(Collected data entries)
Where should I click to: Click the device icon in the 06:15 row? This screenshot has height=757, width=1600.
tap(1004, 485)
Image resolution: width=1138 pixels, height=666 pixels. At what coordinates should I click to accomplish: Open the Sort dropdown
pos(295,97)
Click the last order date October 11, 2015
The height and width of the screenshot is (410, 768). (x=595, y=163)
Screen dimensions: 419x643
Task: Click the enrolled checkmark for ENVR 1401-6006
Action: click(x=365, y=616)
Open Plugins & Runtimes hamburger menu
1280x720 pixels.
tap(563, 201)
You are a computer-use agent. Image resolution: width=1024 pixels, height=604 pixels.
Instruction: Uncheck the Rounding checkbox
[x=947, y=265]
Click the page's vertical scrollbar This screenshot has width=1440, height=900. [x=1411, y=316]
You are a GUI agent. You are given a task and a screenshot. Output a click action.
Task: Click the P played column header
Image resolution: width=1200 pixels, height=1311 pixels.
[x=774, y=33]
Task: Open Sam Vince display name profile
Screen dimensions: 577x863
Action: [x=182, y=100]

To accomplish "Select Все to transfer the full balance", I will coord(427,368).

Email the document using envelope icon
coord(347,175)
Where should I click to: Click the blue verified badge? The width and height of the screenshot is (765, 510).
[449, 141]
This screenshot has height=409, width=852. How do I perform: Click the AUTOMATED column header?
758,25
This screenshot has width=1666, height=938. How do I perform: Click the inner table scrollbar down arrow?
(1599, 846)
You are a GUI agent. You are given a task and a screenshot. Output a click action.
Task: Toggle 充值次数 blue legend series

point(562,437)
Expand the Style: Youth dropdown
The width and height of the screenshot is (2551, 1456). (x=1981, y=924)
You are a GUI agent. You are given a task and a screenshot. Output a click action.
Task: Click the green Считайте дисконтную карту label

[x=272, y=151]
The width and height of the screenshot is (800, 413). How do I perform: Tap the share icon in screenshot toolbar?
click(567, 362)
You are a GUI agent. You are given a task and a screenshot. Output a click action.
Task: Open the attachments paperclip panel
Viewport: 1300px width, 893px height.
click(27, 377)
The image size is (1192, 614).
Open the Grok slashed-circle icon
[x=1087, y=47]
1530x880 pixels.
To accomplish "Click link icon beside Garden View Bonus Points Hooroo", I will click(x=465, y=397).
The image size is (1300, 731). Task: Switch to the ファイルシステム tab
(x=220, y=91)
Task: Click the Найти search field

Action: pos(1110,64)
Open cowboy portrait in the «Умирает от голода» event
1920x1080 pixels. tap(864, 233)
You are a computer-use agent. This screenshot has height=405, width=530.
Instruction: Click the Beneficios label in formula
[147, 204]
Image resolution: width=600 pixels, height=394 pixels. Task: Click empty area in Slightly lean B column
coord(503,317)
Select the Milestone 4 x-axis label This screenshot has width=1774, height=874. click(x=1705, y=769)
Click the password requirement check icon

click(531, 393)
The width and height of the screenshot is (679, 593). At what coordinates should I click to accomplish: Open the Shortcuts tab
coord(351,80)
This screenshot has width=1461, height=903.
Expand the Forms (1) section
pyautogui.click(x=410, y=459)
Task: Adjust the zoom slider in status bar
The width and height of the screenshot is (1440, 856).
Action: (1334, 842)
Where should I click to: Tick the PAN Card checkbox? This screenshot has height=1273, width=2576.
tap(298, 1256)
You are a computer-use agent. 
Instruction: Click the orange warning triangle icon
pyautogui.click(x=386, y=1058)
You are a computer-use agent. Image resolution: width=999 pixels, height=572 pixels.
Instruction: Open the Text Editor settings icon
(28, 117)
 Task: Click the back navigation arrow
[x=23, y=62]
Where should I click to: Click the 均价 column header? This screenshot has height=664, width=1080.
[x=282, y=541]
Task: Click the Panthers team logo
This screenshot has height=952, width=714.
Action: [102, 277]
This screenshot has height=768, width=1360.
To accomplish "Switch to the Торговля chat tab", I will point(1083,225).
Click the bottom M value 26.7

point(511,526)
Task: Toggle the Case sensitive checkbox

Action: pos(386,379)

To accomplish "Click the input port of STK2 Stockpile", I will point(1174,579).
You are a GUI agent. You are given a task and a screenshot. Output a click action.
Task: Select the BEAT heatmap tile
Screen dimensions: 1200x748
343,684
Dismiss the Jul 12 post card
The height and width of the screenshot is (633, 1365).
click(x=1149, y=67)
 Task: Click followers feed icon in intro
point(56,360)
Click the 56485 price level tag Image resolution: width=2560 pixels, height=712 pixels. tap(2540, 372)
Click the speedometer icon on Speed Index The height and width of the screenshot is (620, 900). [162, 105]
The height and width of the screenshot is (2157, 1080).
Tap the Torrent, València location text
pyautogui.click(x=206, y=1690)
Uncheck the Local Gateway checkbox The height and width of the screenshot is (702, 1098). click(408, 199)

**Exercise aim**
Give all the lines above again, exactly.

**Task output**
Where should I click to: Click the device icon in the 06:15 row? This screenshot has height=757, width=1600.
tap(1004, 485)
Image resolution: width=1138 pixels, height=666 pixels. At what coordinates should I click to accomplish: Open the Sort dropdown
pos(295,97)
Click the last order date October 11, 2015
The height and width of the screenshot is (410, 768). (x=595, y=163)
Screen dimensions: 419x643
Task: Click the enrolled checkmark for ENVR 1401-6006
Action: click(x=365, y=616)
Open Plugins & Runtimes hamburger menu
1280x720 pixels.
tap(563, 201)
You are a computer-use agent. Image resolution: width=1024 pixels, height=604 pixels.
Instruction: Uncheck the Rounding checkbox
[x=947, y=265]
Click the page's vertical scrollbar This screenshot has width=1440, height=900. [x=1411, y=316]
You are a GUI agent. You are given a task and a screenshot. Output a click action.
Task: Click the P played column header
Image resolution: width=1200 pixels, height=1311 pixels.
[x=774, y=33]
Task: Open Sam Vince display name profile
Screen dimensions: 577x863
Action: [x=182, y=100]

To accomplish "Select Все to transfer the full balance", I will coord(427,368).

Email the document using envelope icon
coord(347,175)
Where should I click to: Click the blue verified badge? The width and height of the screenshot is (765, 510).
[449, 141]
This screenshot has height=409, width=852. How do I perform: Click the AUTOMATED column header?
758,25
This screenshot has width=1666, height=938. How do I perform: Click the inner table scrollbar down arrow?
(1599, 846)
You are a GUI agent. You are given a task and a screenshot. Output a click action.
Task: Toggle 充值次数 blue legend series

point(562,437)
Expand the Style: Youth dropdown
The width and height of the screenshot is (2551, 1456). (x=1981, y=924)
You are a GUI agent. You are given a task and a screenshot. Output a click action.
Task: Click the green Считайте дисконтную карту label

[x=272, y=151]
The width and height of the screenshot is (800, 413). How do I perform: Tap the share icon in screenshot toolbar?
click(567, 362)
You are a GUI agent. You are given a task and a screenshot. Output a click action.
Task: Open the attachments paperclip panel
Viewport: 1300px width, 893px height.
click(27, 377)
The image size is (1192, 614).
Open the Grok slashed-circle icon
[x=1087, y=47]
1530x880 pixels.
To accomplish "Click link icon beside Garden View Bonus Points Hooroo", I will click(x=465, y=397).
The image size is (1300, 731). Task: Switch to the ファイルシステム tab
(x=220, y=91)
Task: Click the Найти search field

Action: pos(1110,64)
Open cowboy portrait in the «Умирает от голода» event
1920x1080 pixels. tap(864, 233)
You are a computer-use agent. This screenshot has height=405, width=530.
Instruction: Click the Beneficios label in formula
[147, 204]
Image resolution: width=600 pixels, height=394 pixels. Task: Click empty area in Slightly lean B column
coord(503,317)
Select the Milestone 4 x-axis label This screenshot has width=1774, height=874. click(x=1705, y=769)
Click the password requirement check icon

click(531, 393)
The width and height of the screenshot is (679, 593). At what coordinates should I click to accomplish: Open the Shortcuts tab
coord(351,80)
This screenshot has width=1461, height=903.
Expand the Forms (1) section
pyautogui.click(x=410, y=459)
Task: Adjust the zoom slider in status bar
The width and height of the screenshot is (1440, 856).
Action: (1334, 842)
Where should I click to: Tick the PAN Card checkbox? This screenshot has height=1273, width=2576.
tap(298, 1256)
You are a computer-use agent. 
Instruction: Click the orange warning triangle icon
pyautogui.click(x=386, y=1058)
You are a computer-use agent. Image resolution: width=999 pixels, height=572 pixels.
Instruction: Open the Text Editor settings icon
(28, 117)
 Task: Click the back navigation arrow
[x=23, y=62]
Where should I click to: Click the 均价 column header? This screenshot has height=664, width=1080.
[x=282, y=541]
Task: Click the Panthers team logo
This screenshot has height=952, width=714.
Action: [102, 277]
This screenshot has height=768, width=1360.
To accomplish "Switch to the Торговля chat tab", I will point(1083,225).
Click the bottom M value 26.7

point(511,526)
Task: Toggle the Case sensitive checkbox

Action: pos(386,379)

To accomplish "Click the input port of STK2 Stockpile", I will point(1174,579).
You are a GUI agent. You are given a task and a screenshot. Output a click action.
Task: Select the BEAT heatmap tile
Screen dimensions: 1200x748
343,684
Dismiss the Jul 12 post card
The height and width of the screenshot is (633, 1365).
click(x=1149, y=67)
 Task: Click followers feed icon in intro
point(56,360)
Click the 56485 price level tag Image resolution: width=2560 pixels, height=712 pixels. tap(2540, 372)
Click the speedometer icon on Speed Index The height and width of the screenshot is (620, 900). [162, 105]
The height and width of the screenshot is (2157, 1080).
Tap the Torrent, València location text
pyautogui.click(x=206, y=1690)
Uncheck the Local Gateway checkbox The height and width of the screenshot is (702, 1098). click(408, 199)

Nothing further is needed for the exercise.